## Source data

++++++++++++++++++++

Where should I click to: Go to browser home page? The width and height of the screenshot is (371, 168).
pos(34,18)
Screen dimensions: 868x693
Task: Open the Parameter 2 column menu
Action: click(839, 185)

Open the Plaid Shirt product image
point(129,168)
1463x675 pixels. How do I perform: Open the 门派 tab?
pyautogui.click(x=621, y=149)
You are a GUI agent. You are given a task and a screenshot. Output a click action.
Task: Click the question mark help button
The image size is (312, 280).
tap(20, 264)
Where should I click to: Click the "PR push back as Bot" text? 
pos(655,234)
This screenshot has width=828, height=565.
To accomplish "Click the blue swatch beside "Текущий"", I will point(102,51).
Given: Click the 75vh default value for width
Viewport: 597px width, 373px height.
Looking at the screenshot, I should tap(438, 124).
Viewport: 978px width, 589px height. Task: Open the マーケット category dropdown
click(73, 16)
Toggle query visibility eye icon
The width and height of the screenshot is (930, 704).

++++++++++++++++++++

## ACTIVITY
Give every entry again, character for character.

## YOUR RESPONSE
Where should I click to: Go to browser home page? The width and height of the screenshot is (371, 168).
pos(34,18)
Screen dimensions: 868x693
Task: Open the Parameter 2 column menu
Action: click(839, 185)

Open the Plaid Shirt product image
point(129,168)
1463x675 pixels. How do I perform: Open the 门派 tab?
pyautogui.click(x=621, y=149)
You are a GUI agent. You are given a task and a screenshot. Output a click action.
Task: Click the question mark help button
The image size is (312, 280).
tap(20, 264)
Where should I click to: Click the "PR push back as Bot" text? 
pos(655,234)
This screenshot has width=828, height=565.
To accomplish "Click the blue swatch beside "Текущий"", I will point(102,51).
Given: Click the 75vh default value for width
Viewport: 597px width, 373px height.
Looking at the screenshot, I should tap(438, 124).
Viewport: 978px width, 589px height. Task: Open the マーケット category dropdown
click(73, 16)
Toggle query visibility eye icon
The width and height of the screenshot is (930, 704).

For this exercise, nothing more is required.